You're logging things while you're out in the world — sightings, inspections, field
notes — and you need GPS, camera, offline storage. It exercises mobile-specific APIs
that don't exist on the web and gives you a reason to actually use the app on
your phone instead of just viewing it in a simulator.
What to Build
A mobile app for logging observations in the field. Think of it as a tool for
a birdwatcher, a building inspector, or a forager. Users create log entries with
a title, description, category, GPS coordinates (auto-captured), optional photo,
and timestamp. Entries are stored locally and can be browsed on a list or map view.
Users can export their logs as JSON.
Requirements
- Expo managed workflow
- Screens: Log list (FlatList), New entry form, Entry detail, Map view, Settings/Export
- React Navigation for tab-based + stack navigation
- Auto-capture GPS location when creating an entry (expo-location)
- Optional photo attachment (expo-image-picker from camera or gallery)
- Persist all entries with AsyncStorage
- Map view: show all entries as pins on a map (react-native-maps)
- Tap a pin to see entry details
- Filter entries by category or date range
- Export logs as JSON (expo-sharing + expo-file-system)
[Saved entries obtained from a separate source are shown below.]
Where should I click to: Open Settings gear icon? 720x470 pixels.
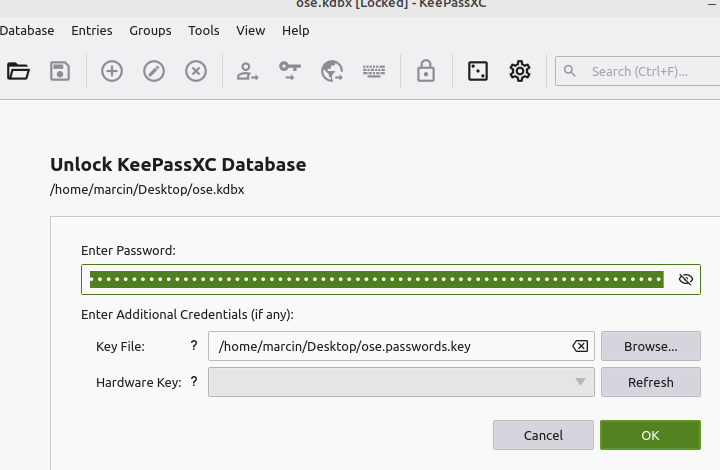point(520,71)
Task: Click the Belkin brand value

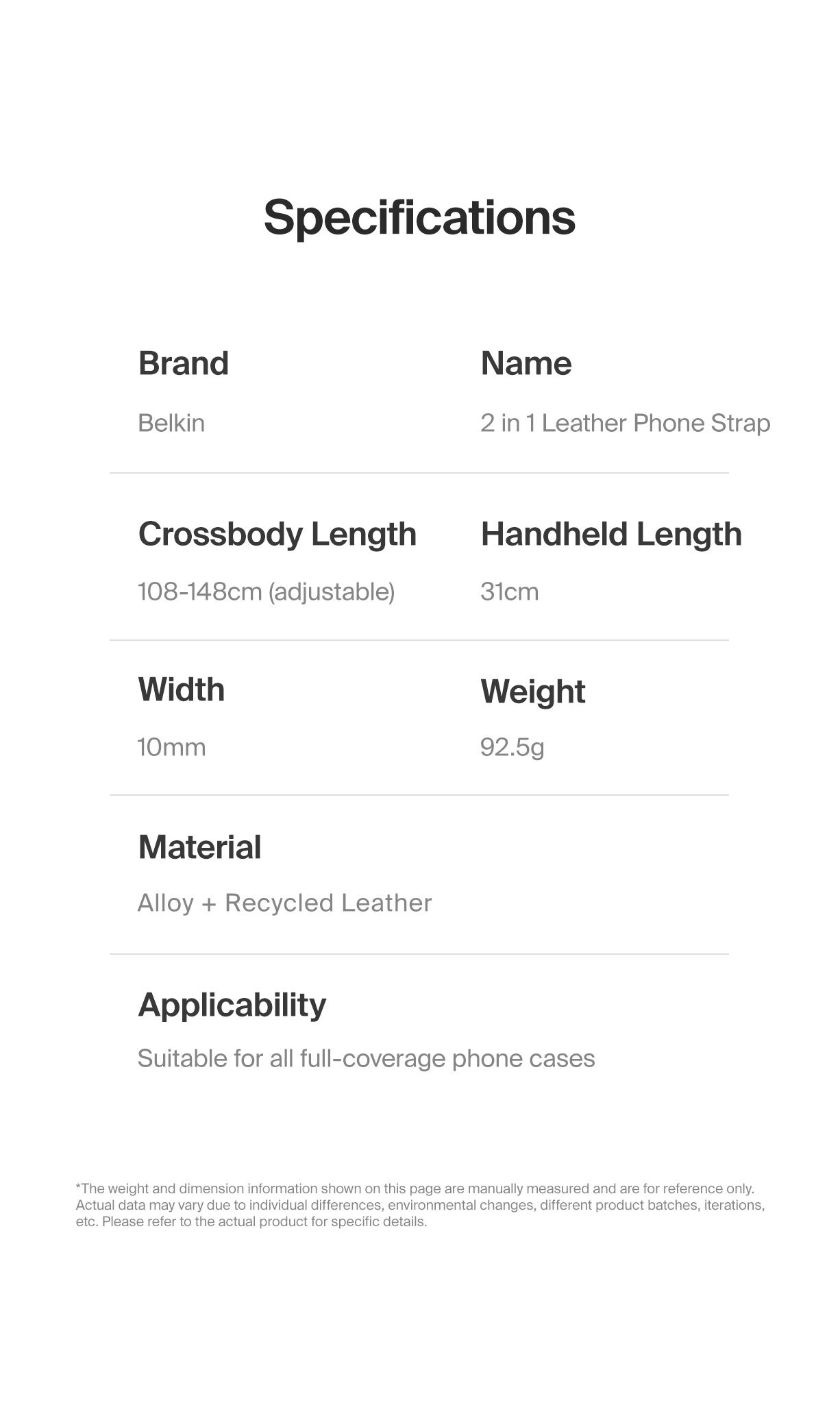Action: click(x=171, y=423)
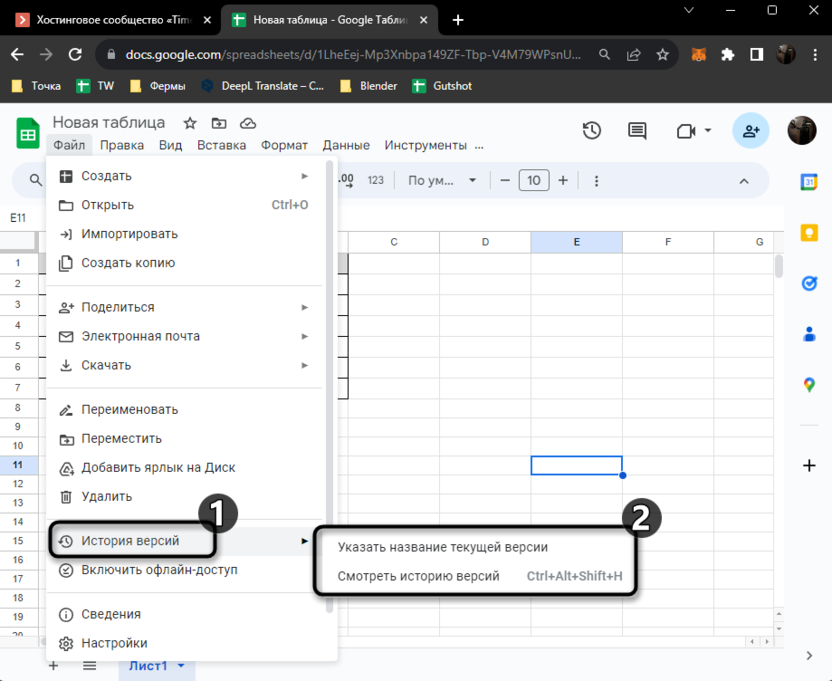Open Google Maps in side panel

809,385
- StyleSheet.create for all styling
- Handle permission requests gracefully (location, camera)
Skills Practiced
React Native
Expo
React Navigation
FlatList
AsyncStorage
expo-location
expo-image-picker
react-native-maps
device APIs
permissions
Pain Point to Notice
Permissions are the biggest friction point. On web, you never ask for camera or
GPS access in this way. On mobile, you request permission, handle denial gracefully,
and design your UI to work even when permissions are denied. The location API is
also async in a way that affects your form UX — do you block submission until GPS
is ready? Show a loading indicator? Let the user submit without coordinates? These
are mobile-specific design decisions with no web equivalent.